Пока она заполняла формуляр на Митьку, я устроился на краю длинного стола, подтянул поближе толстую потрепанную подшивку «Комсомольской правды». Подшивка была пухлая и неподатливая, так что я даже разорвал культей верхнюю газету.
— Ты чего сам-то? — спросил Митька. — Пусти, подсоблю.
Он развернул передо мной подшивку, присел рядом и зашептал мне в ухо: «Какую книжку брать-то?» Он человек самолюбивый и страдает, если в чьих-то глазах выглядит невежественным или неумелым. Я посмотрел на стопку книг, выставленных Леночкой на барьер. Посоветовал шепотом: «Возьми «Мое поколение» Бориса Горбатова и вон ту беленькую — Джека Лондона».
Митька кивнул, подошел к барьеру, отобрал книги, отчетливо выговорив имена авторов, и, довольный собой, возвратился к столу. Вслед задним, стуча протезом, ко мне подошла Леночка, села напротив, полистала потрепанную, читаную-перечитанную книжку и положила ее передо мной.
— Возьмите. Прекрасная вещь. Я специально для вас придержала. У меня целая очередь за ней. Над книгами я никогда не плачу, а эту, честное комсомольское, не могла читать без слез. А интересно как! Не оторвешься. Обязательно прочтите.

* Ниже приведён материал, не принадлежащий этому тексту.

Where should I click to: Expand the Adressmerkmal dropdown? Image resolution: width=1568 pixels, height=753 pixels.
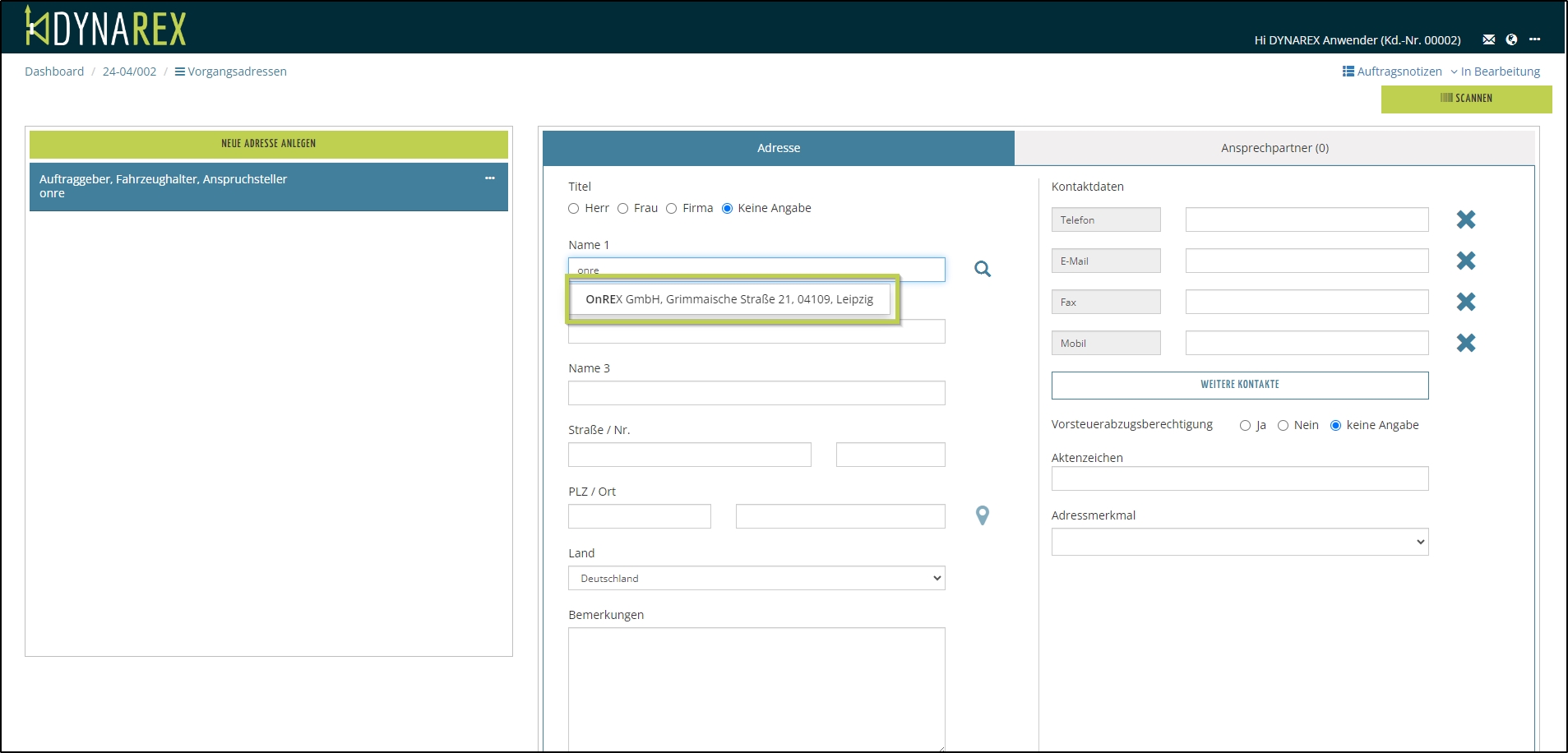(x=1239, y=542)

— Что это? А, Ванда Василевская, «Просто любовь»! Ты права, Леночка, как будто специально для меня написано. Только напрасно ты ее придержала. Ложь это, сплошная ложь.
— Как?.. Почему — «ложь»? — Леночка обиженно оттопырила нижнюю губу. — Что вы, Слава! Прекрасная вещь…
— Прекрасная!.. Вот именно… Что она знает, Ванда Василевская? У нее безрукий инвалид — чуть ли не самый счастливый человек на свете. Очень красиво изобразила. Спросила бы у меня. Я бы рассказал ей, что это за счастье — остаться без рук.
— Зачем вы так, Слава? — Леночка даже отвернулась, расстроенная и огорошенная. — Нельзя быть злым.